The U.S. still awaits a clarification of its foreign policy, and the forced resignation of Sumner Welles made an already murky issue even more obscure.
— TIME, September 6, 1943

While Welles vacationed in Bar Harbor, Maine, "where he held to diplomatically correct silence", speculation continued for another month without official word from the White House or the State Department. Observers continued to focus on the Hull-Welles relationship and believed that Hull forced the President to choose between them to end "departmental cleavage". Others read the situation politically and blamed FDR's "appeasement of Southern Democrats". Without confirming his resignation or speaking on the record, Welles indicated he would accept any new assignment the President proposed. Finally, on September 26, 1943, the President announced the resignation of Welles and the appointment of Edward R. Stettinius as the new Under-Secretary of State.
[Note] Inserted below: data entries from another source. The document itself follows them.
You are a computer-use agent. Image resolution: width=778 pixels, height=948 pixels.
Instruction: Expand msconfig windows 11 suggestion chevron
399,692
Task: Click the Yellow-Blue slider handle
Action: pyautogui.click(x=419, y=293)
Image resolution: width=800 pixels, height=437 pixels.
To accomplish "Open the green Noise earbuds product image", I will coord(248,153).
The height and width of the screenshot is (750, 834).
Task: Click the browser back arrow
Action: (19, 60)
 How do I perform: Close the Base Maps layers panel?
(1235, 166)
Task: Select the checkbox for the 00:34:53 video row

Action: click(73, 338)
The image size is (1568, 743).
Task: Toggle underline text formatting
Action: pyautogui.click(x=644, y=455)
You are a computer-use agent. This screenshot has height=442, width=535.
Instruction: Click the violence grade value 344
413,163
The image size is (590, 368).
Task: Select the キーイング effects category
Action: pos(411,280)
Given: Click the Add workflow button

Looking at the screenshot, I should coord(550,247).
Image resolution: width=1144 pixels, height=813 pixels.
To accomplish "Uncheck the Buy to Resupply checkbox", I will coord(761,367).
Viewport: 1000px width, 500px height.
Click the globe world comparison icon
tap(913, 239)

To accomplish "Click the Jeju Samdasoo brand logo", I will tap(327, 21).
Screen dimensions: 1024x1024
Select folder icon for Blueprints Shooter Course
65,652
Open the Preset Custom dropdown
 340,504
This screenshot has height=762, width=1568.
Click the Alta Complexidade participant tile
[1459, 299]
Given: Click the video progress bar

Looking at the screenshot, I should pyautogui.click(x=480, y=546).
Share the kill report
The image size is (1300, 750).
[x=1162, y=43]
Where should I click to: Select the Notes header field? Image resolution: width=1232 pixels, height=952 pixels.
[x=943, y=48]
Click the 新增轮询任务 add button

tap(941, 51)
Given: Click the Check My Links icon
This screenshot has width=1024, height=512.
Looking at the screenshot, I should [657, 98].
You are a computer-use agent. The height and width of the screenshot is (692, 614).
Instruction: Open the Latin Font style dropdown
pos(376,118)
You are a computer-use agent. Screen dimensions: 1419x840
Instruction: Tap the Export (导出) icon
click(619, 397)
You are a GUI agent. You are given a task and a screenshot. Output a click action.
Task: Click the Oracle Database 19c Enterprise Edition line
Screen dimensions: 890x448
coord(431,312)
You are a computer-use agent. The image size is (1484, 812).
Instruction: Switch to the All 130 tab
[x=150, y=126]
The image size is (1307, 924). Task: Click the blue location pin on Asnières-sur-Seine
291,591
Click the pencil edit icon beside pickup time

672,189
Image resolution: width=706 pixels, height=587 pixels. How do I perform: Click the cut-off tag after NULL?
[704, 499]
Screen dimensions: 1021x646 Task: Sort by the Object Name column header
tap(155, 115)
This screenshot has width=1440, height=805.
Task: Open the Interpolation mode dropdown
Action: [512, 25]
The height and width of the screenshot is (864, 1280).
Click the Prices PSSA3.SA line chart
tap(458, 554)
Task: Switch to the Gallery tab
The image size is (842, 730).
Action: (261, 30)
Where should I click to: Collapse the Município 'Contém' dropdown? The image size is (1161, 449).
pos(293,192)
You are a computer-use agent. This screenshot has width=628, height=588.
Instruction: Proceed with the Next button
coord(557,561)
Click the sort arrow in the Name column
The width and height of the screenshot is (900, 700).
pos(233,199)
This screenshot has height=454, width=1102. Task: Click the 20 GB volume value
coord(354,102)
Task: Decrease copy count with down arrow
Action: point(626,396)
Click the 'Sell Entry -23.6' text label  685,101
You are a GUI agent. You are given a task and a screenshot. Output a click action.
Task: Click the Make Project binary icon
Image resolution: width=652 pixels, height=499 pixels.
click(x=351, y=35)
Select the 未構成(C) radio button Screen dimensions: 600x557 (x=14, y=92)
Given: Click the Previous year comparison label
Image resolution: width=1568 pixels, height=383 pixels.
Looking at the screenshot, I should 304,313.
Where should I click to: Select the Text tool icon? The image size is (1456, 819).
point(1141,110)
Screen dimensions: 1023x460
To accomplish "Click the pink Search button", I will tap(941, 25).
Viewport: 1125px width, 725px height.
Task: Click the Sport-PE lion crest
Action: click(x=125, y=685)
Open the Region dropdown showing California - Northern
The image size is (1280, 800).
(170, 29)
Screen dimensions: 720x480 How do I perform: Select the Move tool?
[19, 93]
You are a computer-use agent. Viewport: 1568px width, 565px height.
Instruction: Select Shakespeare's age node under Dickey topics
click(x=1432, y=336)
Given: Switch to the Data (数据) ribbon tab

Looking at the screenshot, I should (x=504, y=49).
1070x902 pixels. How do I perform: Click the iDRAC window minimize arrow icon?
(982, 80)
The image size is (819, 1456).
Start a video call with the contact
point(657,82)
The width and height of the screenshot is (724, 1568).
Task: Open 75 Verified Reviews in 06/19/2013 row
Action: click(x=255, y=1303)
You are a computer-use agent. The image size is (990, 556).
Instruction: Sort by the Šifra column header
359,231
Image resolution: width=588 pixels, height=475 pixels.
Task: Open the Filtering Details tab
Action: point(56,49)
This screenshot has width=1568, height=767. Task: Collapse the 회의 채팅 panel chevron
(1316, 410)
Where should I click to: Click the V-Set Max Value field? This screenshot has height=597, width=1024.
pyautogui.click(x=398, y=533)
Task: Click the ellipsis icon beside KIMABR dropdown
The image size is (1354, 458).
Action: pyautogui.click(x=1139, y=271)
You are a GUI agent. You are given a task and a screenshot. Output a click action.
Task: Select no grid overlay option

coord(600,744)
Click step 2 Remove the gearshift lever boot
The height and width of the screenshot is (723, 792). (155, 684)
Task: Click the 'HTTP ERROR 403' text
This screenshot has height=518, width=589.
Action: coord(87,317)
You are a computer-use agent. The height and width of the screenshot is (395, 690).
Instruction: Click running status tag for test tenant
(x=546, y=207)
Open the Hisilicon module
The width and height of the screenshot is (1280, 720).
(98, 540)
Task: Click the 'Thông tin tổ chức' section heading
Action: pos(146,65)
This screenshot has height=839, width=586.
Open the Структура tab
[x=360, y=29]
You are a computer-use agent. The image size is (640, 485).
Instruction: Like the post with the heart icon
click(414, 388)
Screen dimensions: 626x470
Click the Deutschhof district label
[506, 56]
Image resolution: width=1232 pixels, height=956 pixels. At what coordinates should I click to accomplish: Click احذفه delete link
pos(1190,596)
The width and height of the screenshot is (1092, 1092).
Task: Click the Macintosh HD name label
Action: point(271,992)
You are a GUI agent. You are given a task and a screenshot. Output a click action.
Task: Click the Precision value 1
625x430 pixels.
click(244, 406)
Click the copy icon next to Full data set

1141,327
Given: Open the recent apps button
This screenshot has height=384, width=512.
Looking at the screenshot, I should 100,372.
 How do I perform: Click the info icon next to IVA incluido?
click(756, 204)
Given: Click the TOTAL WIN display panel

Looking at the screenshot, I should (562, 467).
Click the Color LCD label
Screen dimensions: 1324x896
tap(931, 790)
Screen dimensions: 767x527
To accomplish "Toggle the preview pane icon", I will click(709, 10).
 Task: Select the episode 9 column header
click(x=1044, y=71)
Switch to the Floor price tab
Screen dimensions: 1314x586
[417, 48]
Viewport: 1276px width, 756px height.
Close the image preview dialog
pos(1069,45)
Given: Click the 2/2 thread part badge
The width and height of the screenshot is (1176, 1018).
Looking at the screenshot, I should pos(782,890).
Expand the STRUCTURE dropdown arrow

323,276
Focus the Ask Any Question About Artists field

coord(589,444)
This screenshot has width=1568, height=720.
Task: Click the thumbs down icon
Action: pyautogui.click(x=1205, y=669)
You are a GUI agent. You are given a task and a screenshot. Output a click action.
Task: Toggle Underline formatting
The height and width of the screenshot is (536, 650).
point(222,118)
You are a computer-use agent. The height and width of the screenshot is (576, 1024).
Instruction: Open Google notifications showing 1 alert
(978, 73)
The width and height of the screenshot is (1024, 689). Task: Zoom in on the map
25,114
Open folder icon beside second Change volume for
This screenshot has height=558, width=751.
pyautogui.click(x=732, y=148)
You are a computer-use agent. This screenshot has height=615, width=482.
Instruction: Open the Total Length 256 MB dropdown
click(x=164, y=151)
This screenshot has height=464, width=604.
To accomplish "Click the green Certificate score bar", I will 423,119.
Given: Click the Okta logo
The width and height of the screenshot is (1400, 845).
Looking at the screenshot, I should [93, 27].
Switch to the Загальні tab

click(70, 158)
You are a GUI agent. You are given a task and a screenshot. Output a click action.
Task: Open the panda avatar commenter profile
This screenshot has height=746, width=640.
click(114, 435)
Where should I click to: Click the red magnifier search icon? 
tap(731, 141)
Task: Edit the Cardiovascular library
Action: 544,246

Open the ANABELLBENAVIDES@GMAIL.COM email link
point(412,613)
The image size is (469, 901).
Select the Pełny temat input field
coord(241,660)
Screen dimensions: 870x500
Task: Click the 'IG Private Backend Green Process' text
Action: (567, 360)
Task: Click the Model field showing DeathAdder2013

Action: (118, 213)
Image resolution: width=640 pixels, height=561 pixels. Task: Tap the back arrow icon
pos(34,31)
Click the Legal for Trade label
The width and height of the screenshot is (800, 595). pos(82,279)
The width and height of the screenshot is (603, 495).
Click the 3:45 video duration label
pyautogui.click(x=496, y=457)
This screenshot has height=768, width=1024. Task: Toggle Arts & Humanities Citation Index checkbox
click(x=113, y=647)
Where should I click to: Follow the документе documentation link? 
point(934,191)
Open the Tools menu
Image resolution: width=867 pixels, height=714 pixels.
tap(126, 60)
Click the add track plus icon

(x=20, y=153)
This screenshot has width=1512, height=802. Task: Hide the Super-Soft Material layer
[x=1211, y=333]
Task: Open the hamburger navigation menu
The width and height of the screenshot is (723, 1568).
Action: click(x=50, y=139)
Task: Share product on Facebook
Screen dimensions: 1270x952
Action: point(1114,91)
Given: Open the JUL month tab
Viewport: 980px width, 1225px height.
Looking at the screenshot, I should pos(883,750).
He accepted Welles' resignation regretfully and explained that Welles was prompted to leave government service because of "his wife's poor health". Welles' letter of resignation was not made public as was customary, and one report concluded, "The facts of this situation remained obscure tonight." Time summarized the reaction of the press: "Its endorsement of Sumner Welles was surprisingly widespread, its condemnation of Franklin Roosevelt and Cordell Hull surprisingly severe." It also described the resignation's impact: "In dropping Sumner Welles [Hull] had dropped the chief architect of the US's Good Neighbor Policy in South America, an opponent of those who would do business with fascists based on expediency, a known and respected advocate of U.S. cooperation in international affairs. The U.S. still awaits a clarification of its foreign policy and the forced resignation of Sumner Welles made an already murky issue even more obscure."

== Confidential expose ==
In 1956, Confidential, a scandal magazine, published a report of the 1940 Pullman incident and linked it to his resignation from the State Department, along with additional instances of inappropriate sexual behavior or drunkenness. Welles had explained the 1940 incident to his family as nothing more than a drunken conversation with the train staff. His son Benjamin Welles wrote of the incident in his father's biography as drunken advances to several porters at about 4 a.m. that was rejected and then reported to government and railway officials.